The temperature dropped 17.7°C between 2:30 pm yesterday and 7:45 this morning, from 6.5°C to -10.2°C, as measured at Inner Drive Technology World Headquarters. So far it's recovered to -5.5°C, almost warm enough to take my lazy dog on a hike. She got a talking-to from HR about not pulling her weight in the office, so this morning she worked away at a bone for a good stretch:

Alas, the sun came out, a beam hit her head, and she decided the bone could wait:

Meanwhile, in the rest of the world:

  • Julia Ioffe interviews Russian diplomat Dr Andrey Sushentsov about Russia's views of the Ukraine crisis. tl;dr: the US and Russia don't even have a common set of facts to discuss, let alone a common interpretation of them.
  • In Beijing, former Olympic figure skater Adam Rippon blasts the Russian team for once again crapping on their own performance with yet another doping scandal.
  • The government of Ontario secured a court order last night allowing the Windsor Police and OPP to start clearing the Ambassador Bridge. So far, they have managed to do so without violence, but a few extremists haven't yet budged.
  • James Fallows updates his earlier post on how framing outrageous actions as "that's just Trump" is an abrogation of the press's responsibility to its consumers. "For perspective here: the late Sandy Berger, who had been Bill Clinton’s National Security Advisor, was investigated, charged, fined $50,000, and sentenced to two years of probation for stuffing copies of a classified document into his socks, and sneaking them out from the National Archives. The story of his downfall was a major news feature back in the mid-2000s."
  • The UK now allows fully-vaccinated travelers from most countries to arrive and depart without getting a swab stuck up their nose.
  • Comedian Bob Saget died of blunt head trauma, consistent with a slip and fall, according to an autopsy. It also found his heart had a 95% blockage, which might have killed him even without the fall.

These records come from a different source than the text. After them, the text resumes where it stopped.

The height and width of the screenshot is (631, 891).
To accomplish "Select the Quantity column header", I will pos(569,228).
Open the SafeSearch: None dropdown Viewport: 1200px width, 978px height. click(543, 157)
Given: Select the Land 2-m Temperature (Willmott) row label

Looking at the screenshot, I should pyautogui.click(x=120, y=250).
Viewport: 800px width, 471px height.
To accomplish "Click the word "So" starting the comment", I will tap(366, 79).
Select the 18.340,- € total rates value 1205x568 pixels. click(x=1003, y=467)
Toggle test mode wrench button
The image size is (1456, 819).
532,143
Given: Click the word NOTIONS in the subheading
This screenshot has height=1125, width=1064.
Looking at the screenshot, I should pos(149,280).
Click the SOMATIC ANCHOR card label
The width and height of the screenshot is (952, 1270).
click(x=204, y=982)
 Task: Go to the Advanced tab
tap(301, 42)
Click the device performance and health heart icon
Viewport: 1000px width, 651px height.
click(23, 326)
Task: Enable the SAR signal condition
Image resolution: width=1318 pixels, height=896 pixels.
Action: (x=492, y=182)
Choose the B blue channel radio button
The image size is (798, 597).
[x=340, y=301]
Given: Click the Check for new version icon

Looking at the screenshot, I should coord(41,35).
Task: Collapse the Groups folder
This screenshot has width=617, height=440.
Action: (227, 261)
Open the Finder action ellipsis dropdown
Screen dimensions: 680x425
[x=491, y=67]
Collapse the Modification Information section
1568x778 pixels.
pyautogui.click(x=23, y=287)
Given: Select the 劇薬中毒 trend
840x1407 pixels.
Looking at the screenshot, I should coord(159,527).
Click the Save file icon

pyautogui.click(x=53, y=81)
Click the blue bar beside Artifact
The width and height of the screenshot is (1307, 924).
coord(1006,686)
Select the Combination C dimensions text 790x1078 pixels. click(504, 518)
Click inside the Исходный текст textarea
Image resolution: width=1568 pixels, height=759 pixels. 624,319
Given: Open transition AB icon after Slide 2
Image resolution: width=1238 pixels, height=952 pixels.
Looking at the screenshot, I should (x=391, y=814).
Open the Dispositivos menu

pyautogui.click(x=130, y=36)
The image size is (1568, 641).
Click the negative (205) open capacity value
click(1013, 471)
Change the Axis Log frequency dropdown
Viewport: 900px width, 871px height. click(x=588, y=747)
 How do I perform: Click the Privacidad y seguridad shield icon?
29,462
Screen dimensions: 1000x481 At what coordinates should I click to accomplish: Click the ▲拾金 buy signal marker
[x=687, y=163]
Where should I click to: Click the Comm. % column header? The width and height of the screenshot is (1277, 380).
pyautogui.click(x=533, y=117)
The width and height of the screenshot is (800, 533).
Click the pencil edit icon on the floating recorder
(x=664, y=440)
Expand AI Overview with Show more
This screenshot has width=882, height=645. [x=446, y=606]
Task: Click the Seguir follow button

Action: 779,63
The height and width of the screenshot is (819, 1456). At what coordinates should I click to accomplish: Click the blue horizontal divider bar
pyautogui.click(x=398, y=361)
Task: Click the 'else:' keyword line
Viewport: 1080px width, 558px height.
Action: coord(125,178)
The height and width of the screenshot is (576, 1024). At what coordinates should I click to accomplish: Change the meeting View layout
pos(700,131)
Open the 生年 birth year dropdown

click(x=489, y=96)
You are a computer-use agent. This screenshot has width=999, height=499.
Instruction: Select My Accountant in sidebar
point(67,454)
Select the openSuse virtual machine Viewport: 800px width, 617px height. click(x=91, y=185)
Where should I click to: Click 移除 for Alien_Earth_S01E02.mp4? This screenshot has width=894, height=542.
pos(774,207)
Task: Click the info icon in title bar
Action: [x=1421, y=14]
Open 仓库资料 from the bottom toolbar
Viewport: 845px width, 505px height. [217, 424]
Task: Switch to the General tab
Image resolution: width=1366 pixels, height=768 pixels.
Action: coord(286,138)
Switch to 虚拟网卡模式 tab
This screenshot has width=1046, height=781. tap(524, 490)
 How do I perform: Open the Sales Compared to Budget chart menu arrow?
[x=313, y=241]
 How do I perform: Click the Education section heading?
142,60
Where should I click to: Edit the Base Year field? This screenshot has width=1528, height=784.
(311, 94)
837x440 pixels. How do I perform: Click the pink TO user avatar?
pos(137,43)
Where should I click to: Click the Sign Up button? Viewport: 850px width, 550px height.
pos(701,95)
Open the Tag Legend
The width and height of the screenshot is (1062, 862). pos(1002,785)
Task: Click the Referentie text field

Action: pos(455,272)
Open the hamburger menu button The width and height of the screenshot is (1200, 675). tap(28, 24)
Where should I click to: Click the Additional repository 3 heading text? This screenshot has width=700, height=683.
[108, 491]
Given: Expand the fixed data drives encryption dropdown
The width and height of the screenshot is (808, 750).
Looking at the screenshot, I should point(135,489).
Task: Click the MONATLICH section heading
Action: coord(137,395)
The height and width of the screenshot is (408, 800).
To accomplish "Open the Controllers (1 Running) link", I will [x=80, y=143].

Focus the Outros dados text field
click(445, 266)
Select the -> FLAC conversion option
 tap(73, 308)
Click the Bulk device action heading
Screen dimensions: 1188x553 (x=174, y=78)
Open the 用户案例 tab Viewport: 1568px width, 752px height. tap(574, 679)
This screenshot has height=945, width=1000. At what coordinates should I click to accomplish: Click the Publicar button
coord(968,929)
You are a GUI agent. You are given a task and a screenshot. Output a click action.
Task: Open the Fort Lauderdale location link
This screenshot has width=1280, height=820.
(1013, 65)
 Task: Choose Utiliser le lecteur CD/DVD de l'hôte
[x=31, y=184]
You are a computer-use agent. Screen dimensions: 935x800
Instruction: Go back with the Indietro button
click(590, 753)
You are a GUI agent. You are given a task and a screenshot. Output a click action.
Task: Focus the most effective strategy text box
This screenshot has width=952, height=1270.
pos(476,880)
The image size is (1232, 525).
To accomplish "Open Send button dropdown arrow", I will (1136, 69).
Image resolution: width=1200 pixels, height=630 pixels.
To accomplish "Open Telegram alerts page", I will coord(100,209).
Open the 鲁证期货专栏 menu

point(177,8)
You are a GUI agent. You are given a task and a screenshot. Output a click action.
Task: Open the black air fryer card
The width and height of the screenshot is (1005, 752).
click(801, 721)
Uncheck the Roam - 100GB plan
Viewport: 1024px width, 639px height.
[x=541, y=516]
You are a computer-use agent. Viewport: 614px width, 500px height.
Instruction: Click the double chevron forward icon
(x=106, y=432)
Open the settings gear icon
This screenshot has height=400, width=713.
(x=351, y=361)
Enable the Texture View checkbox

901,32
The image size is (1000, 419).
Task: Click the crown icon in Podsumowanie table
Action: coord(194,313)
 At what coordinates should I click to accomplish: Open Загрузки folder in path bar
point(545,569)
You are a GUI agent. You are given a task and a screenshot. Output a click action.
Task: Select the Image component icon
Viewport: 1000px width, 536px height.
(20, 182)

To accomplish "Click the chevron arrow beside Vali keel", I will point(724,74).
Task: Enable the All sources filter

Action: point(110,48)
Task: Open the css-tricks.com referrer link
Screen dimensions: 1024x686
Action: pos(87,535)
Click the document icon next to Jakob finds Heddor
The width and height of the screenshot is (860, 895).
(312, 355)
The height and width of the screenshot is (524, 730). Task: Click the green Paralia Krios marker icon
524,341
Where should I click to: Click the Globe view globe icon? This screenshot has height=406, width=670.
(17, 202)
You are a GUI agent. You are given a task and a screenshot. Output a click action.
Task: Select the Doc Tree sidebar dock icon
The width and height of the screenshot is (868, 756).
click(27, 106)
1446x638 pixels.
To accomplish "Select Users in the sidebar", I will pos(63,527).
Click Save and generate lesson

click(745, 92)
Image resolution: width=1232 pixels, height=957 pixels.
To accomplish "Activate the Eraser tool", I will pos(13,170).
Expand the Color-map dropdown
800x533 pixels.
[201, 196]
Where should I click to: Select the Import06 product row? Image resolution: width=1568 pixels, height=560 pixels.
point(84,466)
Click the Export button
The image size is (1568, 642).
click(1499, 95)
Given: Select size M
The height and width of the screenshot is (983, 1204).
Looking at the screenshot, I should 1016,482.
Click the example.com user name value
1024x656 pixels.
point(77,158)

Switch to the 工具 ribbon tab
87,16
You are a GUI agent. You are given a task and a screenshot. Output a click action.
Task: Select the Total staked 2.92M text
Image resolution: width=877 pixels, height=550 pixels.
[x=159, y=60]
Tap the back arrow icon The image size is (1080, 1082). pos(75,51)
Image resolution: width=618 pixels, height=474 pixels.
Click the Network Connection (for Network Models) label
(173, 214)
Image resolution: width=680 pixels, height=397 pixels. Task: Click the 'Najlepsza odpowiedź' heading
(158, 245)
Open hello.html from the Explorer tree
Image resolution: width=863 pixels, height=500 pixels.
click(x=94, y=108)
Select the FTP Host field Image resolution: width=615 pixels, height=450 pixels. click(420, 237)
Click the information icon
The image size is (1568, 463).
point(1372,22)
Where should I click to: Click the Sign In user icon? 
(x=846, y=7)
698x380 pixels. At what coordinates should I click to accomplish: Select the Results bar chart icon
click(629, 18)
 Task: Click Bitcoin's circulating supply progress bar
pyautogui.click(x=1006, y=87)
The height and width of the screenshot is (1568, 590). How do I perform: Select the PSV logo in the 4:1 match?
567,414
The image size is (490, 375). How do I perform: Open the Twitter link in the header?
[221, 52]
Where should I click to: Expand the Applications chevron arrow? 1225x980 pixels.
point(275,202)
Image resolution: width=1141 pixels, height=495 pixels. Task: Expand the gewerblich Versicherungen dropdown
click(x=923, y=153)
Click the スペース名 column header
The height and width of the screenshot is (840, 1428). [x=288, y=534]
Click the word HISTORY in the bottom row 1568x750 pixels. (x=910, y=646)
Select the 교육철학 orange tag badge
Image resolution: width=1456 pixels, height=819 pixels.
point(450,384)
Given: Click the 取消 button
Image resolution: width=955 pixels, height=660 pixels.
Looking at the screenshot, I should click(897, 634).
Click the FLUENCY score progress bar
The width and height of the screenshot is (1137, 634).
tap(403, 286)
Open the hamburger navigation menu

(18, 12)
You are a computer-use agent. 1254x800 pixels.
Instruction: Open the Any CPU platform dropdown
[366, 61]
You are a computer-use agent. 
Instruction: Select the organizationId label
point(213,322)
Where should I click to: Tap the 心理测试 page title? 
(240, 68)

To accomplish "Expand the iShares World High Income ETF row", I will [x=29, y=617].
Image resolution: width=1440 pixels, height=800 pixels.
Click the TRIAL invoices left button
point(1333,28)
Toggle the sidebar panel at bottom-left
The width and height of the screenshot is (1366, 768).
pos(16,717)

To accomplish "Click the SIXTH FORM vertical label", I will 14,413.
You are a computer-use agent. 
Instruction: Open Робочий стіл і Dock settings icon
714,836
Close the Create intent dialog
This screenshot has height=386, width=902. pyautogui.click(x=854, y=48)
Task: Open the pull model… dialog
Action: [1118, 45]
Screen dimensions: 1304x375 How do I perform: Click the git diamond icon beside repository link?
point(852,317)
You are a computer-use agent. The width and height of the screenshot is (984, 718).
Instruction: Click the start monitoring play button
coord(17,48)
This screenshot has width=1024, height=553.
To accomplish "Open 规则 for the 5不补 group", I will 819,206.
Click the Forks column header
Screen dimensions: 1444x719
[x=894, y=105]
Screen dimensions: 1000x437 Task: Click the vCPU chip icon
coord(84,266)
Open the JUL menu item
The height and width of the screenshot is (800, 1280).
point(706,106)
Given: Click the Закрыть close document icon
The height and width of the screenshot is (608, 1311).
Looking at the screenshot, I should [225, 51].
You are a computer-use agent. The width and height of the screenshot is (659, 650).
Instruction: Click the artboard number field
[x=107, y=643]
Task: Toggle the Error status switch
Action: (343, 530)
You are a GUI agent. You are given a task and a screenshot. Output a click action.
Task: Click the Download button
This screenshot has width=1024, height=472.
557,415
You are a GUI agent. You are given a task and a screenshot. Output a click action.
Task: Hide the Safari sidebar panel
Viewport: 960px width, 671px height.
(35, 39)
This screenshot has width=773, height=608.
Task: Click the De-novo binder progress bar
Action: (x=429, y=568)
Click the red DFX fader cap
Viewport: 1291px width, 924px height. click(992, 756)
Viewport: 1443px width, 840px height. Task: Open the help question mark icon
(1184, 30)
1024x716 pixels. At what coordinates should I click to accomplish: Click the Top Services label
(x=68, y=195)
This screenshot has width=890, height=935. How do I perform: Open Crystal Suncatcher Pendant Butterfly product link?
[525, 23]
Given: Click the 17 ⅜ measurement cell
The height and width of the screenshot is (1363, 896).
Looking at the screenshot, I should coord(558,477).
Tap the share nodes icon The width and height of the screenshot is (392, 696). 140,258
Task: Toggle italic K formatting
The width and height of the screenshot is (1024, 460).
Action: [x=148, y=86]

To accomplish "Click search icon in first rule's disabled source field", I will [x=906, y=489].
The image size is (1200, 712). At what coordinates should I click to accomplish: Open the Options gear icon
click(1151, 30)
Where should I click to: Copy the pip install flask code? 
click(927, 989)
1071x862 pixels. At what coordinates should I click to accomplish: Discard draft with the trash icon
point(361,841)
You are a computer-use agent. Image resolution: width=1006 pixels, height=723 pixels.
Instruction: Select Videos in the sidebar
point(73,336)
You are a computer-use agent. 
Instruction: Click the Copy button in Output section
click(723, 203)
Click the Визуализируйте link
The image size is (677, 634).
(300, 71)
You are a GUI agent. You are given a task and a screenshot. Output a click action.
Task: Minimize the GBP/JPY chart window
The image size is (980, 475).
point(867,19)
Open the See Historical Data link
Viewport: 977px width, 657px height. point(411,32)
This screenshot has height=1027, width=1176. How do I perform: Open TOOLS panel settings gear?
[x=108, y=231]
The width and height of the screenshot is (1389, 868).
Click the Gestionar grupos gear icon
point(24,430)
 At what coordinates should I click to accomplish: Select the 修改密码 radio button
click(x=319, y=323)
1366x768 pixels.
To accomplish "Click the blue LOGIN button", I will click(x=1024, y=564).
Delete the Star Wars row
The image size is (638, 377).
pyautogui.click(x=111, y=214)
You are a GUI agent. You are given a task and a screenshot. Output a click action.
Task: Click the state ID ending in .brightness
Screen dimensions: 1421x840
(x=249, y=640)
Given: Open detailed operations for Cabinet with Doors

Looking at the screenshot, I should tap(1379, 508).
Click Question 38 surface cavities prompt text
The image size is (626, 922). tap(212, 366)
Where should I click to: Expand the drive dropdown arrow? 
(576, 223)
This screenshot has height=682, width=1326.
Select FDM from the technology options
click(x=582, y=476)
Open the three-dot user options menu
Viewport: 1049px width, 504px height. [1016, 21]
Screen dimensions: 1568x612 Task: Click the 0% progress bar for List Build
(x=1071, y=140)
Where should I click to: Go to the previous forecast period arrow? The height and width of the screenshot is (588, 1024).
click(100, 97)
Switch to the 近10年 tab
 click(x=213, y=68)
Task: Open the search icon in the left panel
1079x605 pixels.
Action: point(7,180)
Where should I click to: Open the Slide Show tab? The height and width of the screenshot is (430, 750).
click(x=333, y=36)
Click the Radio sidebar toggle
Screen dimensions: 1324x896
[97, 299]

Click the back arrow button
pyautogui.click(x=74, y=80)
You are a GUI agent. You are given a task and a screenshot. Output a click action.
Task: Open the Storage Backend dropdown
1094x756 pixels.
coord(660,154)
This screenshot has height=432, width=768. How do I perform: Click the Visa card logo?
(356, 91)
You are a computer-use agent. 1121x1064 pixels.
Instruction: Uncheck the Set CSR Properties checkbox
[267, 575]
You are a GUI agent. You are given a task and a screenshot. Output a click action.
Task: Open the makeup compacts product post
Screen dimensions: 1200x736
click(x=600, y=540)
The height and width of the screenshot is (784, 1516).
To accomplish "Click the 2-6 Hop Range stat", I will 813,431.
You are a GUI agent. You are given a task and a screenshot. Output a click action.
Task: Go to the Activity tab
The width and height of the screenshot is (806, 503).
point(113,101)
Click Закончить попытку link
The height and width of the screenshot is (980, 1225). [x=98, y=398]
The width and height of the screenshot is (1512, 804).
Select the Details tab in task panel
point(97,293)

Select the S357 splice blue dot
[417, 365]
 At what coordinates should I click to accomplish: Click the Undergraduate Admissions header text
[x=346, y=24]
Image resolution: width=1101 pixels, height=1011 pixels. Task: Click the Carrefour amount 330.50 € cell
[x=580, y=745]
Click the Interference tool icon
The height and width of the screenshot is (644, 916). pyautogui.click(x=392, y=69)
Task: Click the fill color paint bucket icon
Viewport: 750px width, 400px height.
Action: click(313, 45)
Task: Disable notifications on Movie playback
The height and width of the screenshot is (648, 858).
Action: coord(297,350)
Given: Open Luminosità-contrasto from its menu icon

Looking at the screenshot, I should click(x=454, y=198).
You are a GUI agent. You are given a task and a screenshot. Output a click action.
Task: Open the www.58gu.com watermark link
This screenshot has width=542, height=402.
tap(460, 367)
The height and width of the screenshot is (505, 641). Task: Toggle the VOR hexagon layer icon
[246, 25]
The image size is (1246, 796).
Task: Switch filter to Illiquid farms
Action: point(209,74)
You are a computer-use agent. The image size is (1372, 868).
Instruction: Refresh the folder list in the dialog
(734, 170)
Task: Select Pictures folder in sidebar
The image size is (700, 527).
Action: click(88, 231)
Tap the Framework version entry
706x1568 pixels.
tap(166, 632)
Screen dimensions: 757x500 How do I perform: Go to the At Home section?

Finally, in 2018 Rebecca Mead returned to London after living in New York for 30 years. Her 15-year-old son now speaks with a unique accent Mead says has become the new standard "Multicultural London English."

Slow-ish afternoon

I've sent some test results off to a partner in Sydney, so I have to wait until Monday morning before I officially mark that feature as "done." I'm also writing a presentation I'll give on March 16th. So while the larger part of my brain noodles on Microsoft Azure CosmosDB NoSQL databases (the subject of my presentation), the lesser part has this to read:

Finally, software developer Ben Tupper has created a Myst-like game surrounding the mysterious door at 58 Joralemon Street in Brooklyn Heights. I walked past that door every day for almost two years, and even got a peek inside once. It's not really a townhouse, after all.